WILD DATE. SPANISH BAYONET.

Yucca Mohavensis, Sargent. Lily Family.

Trunk.—Usually simple; rarely exceeding fifteen feet high; six or eight inches in diameter; naked, or covered with refracted dead leaves, or clothed to the ground with the living leaves. Leaves.—Linear-lanceolate; one to three feet long; one or two inches wide; rigid; margins at length bearing coarse recurved threads. Flowers.—In short-stemmed or sessile, distaff-shaped panicles, a foot or two long; pedicels eventually drooping, twelve to eighteen lines long. Perianth.—Broadly campanulate. Segments.—Six; thirty lines long; six to twelve wide. Stamens.—Six; six to nine lines long; filaments white, club-shaped. Ovary.—Oblong; white; an inch or two long, including the slender style. Stigmas three. Fruit.—Cylindrical; three or four inches long; pendulous, pulpy. Syn.Yucca baccata, Torr. Hab.—Southern California, from Monterey to San Diego; coast and inland.

The genus Yucca comprises sixteen or eighteen species, and reaches its greatest development in Northern Mexico. Three species are to be found within our borders, two of which are arborescent, Y. arborescens, and Y. Mohavensis.
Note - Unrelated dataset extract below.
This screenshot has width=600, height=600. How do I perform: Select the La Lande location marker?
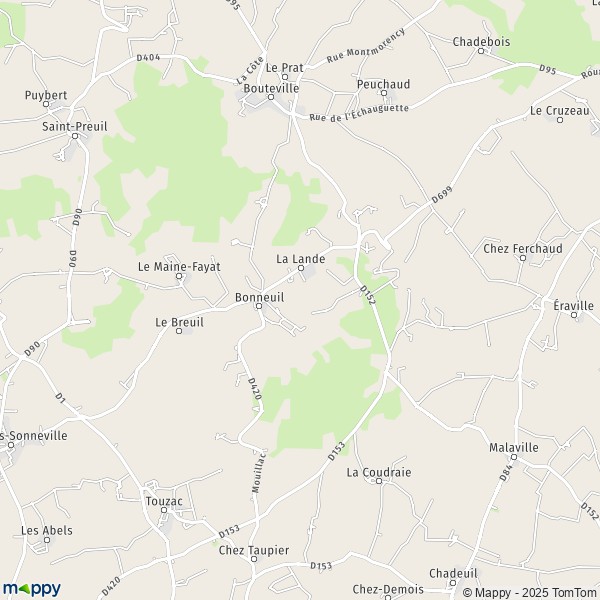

Considerable confusion has hitherto reigned among the species, but they are now better understood.

They are all valuable to our Indians as basket and textile plants, and are useful to them in many other ways.

Owing to the structure of the flowers, self-fertilization seems impossible, and scientists who have made a study of the subject say that these plants are dependent upon a little white, night-flying moth to perform this office for them. This little creature goes from plant to plant, gathering the pollen, which she rolls up into a ball with her feet. When sufficient has been gathered, she goes to another plant, lays her egg in its ovary, and before leaving ascends to the stigma and actually pushes the pollen into it, seeming to realize that unless she performs this last act, there will be nothing for her progeny to eat. This seems an almost incredible instance of insect intelligence; but it is a well-authenticated fact.

Yucca Mohavensis, commonly called "wild date," or "Spanish bayonet," is more widely distributed within our borders than either of our other species. Its large panicle of overpoweringly fragrant white waxen bells is a striking object wherever seen. On the coast this yucca is often stemless, but in the interior, where it is more abundant, it rises to a considerable height, and culminates upon the Mojave Desert, where the finest specimens are found.

The fruit, which ripens in August and September, turns from green to a tawny yellow, afterward becoming brownish purple, and eventually almost black. This has a sweet, succulent flesh, and, either fresh or dried, is a favorite fruit among the Indians. Dr. Palmer writes that this is one of the most useful plants to the Indians of New Mexico, Arizona, and Southern California. They cut the stems into slices, beat them into a pulp, and mix them with the water in washing, as a substitute for soap.

The leaves are parched in ashes, to make them pliable, and are afterward soaked in water and pounded with a wooden mallet. The fibers thus liberated are long, strong, and durable, and lend themselves admirably to the weaving of the gayly decorated horse-blankets made by the tribes of Southern California. They also make from it ropes, twine, nets, hats, hair-brushes, shoes, mattresses, baskets, etc.